**Problem description**
Transcribe the material below exactly, from the line with "Open the birth" to the line with "pos(684,528)", including both of those lines.

━━ Stored records

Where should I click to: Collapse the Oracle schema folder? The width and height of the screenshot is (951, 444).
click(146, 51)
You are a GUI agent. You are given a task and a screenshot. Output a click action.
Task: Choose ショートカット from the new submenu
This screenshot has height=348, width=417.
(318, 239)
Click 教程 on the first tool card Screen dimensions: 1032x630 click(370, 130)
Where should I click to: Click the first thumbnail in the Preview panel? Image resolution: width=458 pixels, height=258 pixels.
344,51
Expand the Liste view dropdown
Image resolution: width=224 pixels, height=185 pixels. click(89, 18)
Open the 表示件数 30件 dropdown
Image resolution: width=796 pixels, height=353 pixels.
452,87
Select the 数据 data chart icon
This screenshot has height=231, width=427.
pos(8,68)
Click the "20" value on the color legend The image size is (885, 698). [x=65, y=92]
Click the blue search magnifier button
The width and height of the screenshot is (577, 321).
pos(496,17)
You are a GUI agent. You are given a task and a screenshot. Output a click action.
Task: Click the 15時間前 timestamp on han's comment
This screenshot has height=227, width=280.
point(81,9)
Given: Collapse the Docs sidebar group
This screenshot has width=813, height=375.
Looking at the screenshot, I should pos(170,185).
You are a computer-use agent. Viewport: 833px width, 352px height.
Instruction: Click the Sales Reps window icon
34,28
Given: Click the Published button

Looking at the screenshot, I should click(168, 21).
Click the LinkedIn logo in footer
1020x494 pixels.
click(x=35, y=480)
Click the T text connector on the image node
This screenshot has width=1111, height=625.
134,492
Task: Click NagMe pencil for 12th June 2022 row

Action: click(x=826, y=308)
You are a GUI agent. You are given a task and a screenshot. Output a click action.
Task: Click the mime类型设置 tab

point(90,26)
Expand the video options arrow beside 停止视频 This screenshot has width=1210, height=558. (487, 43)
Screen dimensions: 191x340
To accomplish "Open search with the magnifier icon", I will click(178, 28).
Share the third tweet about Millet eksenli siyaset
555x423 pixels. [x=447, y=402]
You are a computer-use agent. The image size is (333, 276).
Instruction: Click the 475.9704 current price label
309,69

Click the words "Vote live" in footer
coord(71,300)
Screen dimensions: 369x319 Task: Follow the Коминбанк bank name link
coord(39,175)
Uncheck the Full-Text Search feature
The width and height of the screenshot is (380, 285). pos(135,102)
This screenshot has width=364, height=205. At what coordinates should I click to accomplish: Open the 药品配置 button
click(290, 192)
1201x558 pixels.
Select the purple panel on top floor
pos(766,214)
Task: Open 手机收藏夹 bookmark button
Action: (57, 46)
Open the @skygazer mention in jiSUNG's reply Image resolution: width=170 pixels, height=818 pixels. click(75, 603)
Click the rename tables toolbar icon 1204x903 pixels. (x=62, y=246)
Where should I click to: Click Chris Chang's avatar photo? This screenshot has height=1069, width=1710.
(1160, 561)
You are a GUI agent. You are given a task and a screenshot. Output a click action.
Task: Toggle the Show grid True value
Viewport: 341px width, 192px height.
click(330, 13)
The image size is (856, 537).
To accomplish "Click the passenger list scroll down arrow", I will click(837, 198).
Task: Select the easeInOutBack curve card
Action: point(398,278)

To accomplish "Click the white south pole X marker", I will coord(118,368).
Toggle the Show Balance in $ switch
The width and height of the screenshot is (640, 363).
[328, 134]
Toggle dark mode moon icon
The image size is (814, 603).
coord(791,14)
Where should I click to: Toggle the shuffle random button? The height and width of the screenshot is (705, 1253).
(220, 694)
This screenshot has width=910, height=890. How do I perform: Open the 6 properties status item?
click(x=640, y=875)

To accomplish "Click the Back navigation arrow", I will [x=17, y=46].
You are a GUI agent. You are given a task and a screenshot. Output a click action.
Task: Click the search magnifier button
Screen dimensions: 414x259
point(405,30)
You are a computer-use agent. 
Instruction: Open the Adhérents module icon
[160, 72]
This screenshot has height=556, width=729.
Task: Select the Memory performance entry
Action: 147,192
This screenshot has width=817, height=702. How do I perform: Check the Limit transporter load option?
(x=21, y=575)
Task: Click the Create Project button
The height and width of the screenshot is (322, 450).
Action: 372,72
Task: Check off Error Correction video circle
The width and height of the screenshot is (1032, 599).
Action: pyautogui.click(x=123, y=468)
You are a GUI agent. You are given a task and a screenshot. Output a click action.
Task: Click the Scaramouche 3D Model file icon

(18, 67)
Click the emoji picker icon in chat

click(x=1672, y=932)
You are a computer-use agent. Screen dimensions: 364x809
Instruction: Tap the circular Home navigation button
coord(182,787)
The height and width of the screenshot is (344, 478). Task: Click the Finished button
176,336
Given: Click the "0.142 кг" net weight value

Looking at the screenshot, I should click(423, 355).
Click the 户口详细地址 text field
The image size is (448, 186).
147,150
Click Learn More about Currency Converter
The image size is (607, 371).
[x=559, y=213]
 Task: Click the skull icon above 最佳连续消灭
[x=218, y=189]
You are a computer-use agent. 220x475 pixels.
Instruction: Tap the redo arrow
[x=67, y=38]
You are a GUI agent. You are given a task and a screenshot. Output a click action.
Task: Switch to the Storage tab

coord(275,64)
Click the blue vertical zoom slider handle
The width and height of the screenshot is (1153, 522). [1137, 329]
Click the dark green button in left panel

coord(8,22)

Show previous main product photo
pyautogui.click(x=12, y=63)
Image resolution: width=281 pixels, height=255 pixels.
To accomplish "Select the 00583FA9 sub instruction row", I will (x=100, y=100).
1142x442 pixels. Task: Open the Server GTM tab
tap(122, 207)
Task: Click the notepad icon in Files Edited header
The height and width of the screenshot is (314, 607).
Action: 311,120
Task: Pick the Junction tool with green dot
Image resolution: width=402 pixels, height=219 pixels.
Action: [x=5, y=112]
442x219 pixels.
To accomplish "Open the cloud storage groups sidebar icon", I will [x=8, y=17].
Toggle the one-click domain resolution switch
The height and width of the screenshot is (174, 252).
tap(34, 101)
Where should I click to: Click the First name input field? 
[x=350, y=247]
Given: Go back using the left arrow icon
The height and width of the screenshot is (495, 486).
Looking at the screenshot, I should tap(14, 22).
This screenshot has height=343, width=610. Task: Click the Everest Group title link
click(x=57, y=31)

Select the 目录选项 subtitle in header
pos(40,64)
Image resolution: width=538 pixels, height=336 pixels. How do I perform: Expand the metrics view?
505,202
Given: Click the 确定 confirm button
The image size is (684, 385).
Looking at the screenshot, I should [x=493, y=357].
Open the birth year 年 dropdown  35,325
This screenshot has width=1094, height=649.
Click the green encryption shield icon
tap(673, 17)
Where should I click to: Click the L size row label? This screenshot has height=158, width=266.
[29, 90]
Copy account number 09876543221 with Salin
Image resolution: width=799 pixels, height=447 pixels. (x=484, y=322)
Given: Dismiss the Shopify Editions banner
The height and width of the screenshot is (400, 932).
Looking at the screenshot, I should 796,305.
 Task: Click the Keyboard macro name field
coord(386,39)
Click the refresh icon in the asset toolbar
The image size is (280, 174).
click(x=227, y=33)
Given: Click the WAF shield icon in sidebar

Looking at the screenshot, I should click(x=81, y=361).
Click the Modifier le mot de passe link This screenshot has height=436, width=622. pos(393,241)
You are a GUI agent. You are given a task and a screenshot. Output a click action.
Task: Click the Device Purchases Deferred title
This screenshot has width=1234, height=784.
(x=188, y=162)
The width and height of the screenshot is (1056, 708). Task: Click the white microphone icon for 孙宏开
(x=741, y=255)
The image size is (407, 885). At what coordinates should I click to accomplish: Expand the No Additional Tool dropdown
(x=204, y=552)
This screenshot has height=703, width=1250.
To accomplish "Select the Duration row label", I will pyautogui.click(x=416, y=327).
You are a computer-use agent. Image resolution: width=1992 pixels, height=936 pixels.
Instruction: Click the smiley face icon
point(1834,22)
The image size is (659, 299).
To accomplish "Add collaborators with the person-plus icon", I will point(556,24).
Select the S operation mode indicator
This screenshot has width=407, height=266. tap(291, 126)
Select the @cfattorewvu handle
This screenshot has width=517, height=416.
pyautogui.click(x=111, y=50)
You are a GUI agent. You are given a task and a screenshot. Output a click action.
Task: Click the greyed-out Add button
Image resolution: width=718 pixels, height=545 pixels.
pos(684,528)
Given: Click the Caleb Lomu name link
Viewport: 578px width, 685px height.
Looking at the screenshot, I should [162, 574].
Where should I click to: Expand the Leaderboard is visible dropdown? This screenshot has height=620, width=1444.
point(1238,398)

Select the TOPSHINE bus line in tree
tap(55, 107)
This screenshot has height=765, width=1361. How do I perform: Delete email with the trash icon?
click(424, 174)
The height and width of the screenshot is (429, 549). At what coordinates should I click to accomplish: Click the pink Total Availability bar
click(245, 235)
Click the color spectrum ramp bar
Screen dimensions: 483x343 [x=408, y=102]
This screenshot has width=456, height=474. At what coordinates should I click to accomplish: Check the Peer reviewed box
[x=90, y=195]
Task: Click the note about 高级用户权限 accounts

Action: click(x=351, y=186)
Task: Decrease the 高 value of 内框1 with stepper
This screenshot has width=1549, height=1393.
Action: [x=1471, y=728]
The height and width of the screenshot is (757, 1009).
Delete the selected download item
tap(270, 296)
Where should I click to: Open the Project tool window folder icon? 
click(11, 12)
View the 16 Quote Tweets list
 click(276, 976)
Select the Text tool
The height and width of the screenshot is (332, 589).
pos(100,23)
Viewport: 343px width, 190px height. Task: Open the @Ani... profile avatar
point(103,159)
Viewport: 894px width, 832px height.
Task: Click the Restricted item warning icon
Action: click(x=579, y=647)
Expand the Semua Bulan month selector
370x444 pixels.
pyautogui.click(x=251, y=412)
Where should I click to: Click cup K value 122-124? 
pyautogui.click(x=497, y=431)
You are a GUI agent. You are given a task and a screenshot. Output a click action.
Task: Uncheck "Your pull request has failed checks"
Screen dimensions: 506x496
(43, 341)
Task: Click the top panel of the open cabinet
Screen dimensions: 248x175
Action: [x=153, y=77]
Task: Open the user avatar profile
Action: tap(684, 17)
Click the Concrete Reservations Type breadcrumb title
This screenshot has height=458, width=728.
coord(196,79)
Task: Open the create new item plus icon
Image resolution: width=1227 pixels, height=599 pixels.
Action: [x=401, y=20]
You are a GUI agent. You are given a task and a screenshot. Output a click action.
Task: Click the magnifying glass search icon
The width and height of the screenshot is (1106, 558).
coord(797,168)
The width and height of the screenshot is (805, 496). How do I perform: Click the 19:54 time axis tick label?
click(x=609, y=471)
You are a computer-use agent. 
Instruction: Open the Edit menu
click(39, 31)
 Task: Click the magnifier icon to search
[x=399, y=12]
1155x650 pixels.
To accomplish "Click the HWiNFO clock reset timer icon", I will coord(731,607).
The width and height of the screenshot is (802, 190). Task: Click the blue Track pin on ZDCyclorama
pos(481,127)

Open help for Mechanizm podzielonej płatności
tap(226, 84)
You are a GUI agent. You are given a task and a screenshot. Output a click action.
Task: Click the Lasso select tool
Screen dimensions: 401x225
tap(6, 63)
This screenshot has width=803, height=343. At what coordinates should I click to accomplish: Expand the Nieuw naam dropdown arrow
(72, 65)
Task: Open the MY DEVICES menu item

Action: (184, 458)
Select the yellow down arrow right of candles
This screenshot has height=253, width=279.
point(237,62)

━━━━

**Written answer**
Open the birth year 年 dropdown  35,325
This screenshot has width=1094, height=649.
Click the green encryption shield icon
tap(673, 17)
Where should I click to: Click the L size row label? This screenshot has height=158, width=266.
[29, 90]
Copy account number 09876543221 with Salin
Image resolution: width=799 pixels, height=447 pixels. (x=484, y=322)
Given: Dismiss the Shopify Editions banner
The height and width of the screenshot is (400, 932).
Looking at the screenshot, I should 796,305.
 Task: Click the Keyboard macro name field
coord(386,39)
Click the refresh icon in the asset toolbar
The image size is (280, 174).
click(x=227, y=33)
Given: Click the WAF shield icon in sidebar

Looking at the screenshot, I should click(x=81, y=361).
Click the Modifier le mot de passe link This screenshot has height=436, width=622. pos(393,241)
You are a GUI agent. You are given a task and a screenshot. Output a click action.
Task: Click the Device Purchases Deferred title
This screenshot has width=1234, height=784.
(x=188, y=162)
The width and height of the screenshot is (1056, 708). Task: Click the white microphone icon for 孙宏开
(x=741, y=255)
The image size is (407, 885). At what coordinates should I click to accomplish: Expand the No Additional Tool dropdown
(x=204, y=552)
This screenshot has height=703, width=1250.
To accomplish "Select the Duration row label", I will pyautogui.click(x=416, y=327).
You are a computer-use agent. Image resolution: width=1992 pixels, height=936 pixels.
Instruction: Click the smiley face icon
point(1834,22)
The image size is (659, 299).
To accomplish "Add collaborators with the person-plus icon", I will point(556,24).
Select the S operation mode indicator
This screenshot has width=407, height=266. tap(291, 126)
Select the @cfattorewvu handle
This screenshot has width=517, height=416.
pyautogui.click(x=111, y=50)
You are a GUI agent. You are given a task and a screenshot. Output a click action.
Task: Click the greyed-out Add button
Image resolution: width=718 pixels, height=545 pixels.
pos(684,528)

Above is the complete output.